On Gas production, the report revealed that the gas sub-sector contributed over $1.5billion to the Federation account. According to the report, the total gas production in 2020 was 3.01million cubic feet. While 64% of this total quantity was sold, 8% was flared and 4% unaccounted for.

The NEITI report also showed that the oil and gas sector contributed only 8.16% to the total GDP in 2020. This represents a decline of 0.46% when compared to the 8.62% recorded in 2019. The report further revealed that the sector dominated the country’s export in 2020, contributing about 75% (N9.44Trillion) of the total export value of N12.52Trillion.

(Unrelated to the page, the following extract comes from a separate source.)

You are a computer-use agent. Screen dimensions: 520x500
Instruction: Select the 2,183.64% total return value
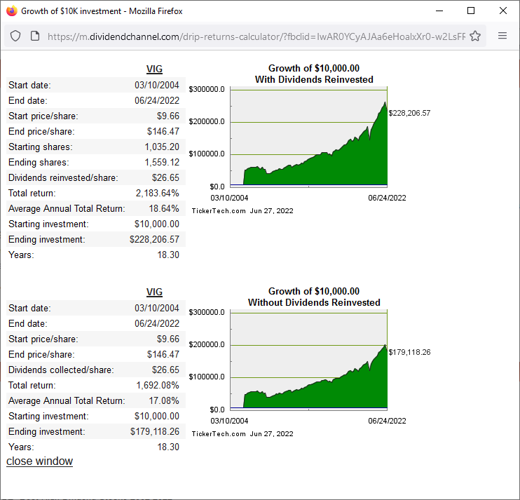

Furthermore, the report made far reaching recommendations including the urgent need for further investigations into the circumstances surrounding the transfer of the Federation’s stake in OML 24 operated by Pan Ocean and New Cross Energy. NEITI’s concern is on the value for money of the transaction, payment for the federation equity interest and recovery of the $309.1million that should have been paid for the asset.

The report also welcomed the Petroleum Industry Act and the prompt decision of President Buhari to set up a nine-member committee, including NEITI, to oversee its implementation adding that the courageous implementation of the reports of the Steering Committee when concluded will set the stage for a new oil and gas industry ready for competition and investment going forward.

This is the 13th cycle of independent oil and gas industry report by the Nigeria Extractive Industries Transparency Initiative (NEITI) in line with the NEITI Act 2007 and in fulfilment of Nigeria’s obligation to the global Extractive Industries Transparency Initiative (EITI). The report reconciled payments from eighty-three (83) entities. They included sixty nine (69) oil and gas companies, thirteen government agencies and the Nigerian Liquefied Natural Gas (NLNG).

The audit was conducted by Taju Audu & Co. (Chartered Accountants), an indigenous accounting and auditing firm.

Meanwhile, the transparency agency stated that though it unveiled three reports this Monday, it will release the details of the reports for the solid minerals sector and the fiscal allocation and statutory disbursements at a date to be announced soon.